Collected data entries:
_ _ _ _
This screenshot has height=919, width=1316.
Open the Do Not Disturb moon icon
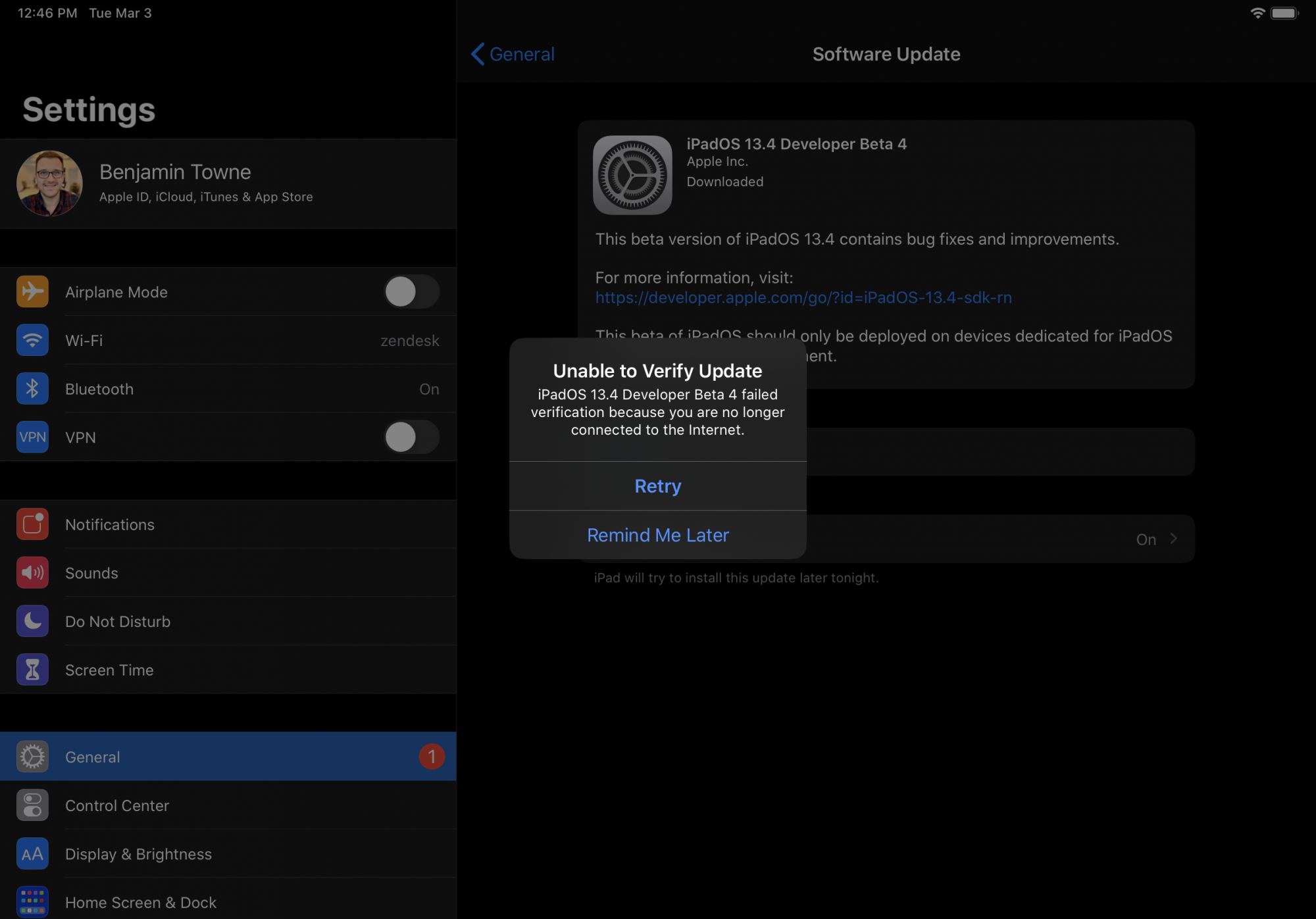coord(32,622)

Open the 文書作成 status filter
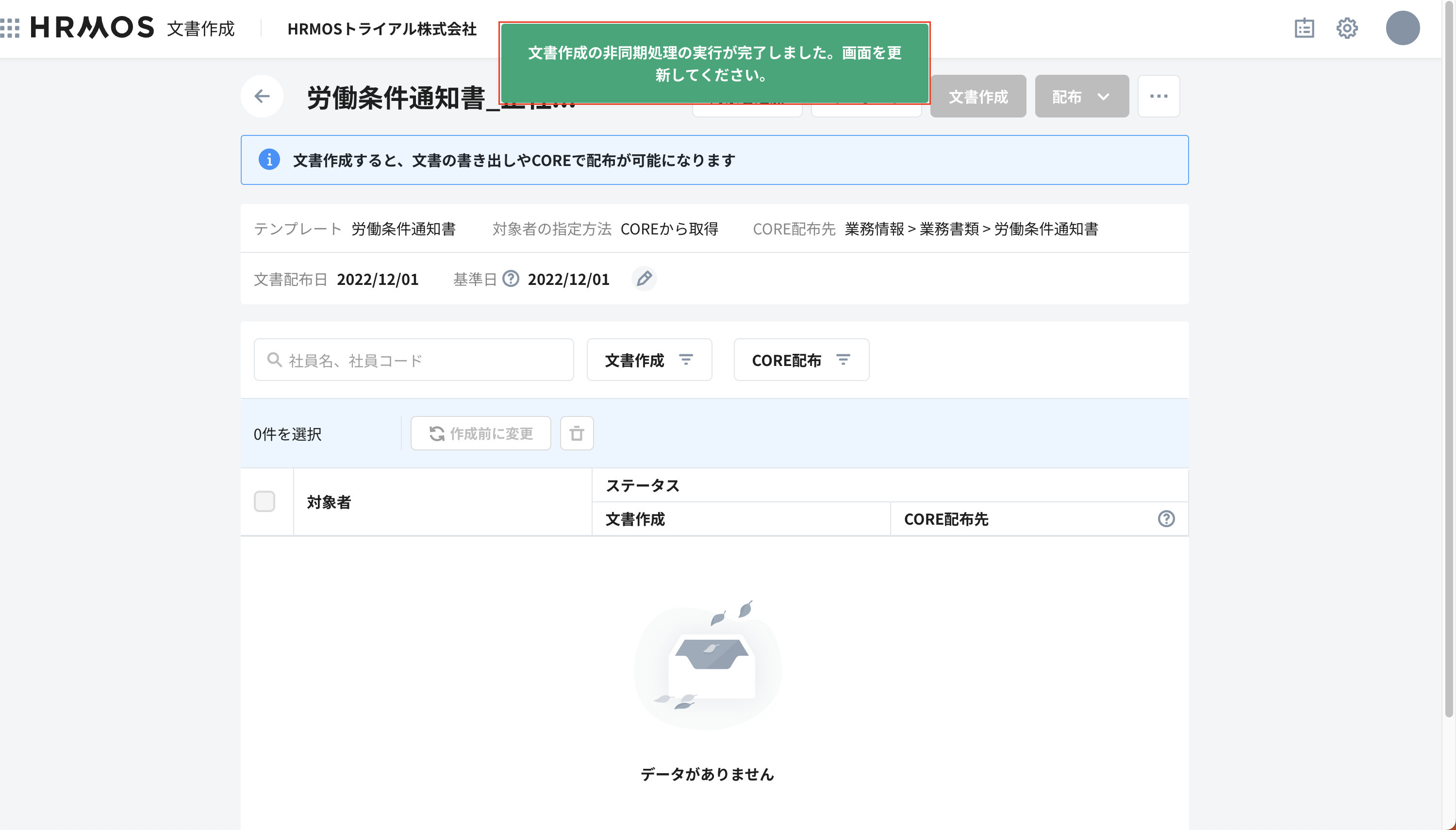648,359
_ _ _ _
→ **Your goal**
Output the records verbatim, every one of them, and keep the pictures out.

→ **Expected answer**
This screenshot has height=919, width=1316.
Open the Do Not Disturb moon icon
coord(32,622)

Open the 文書作成 status filter
648,359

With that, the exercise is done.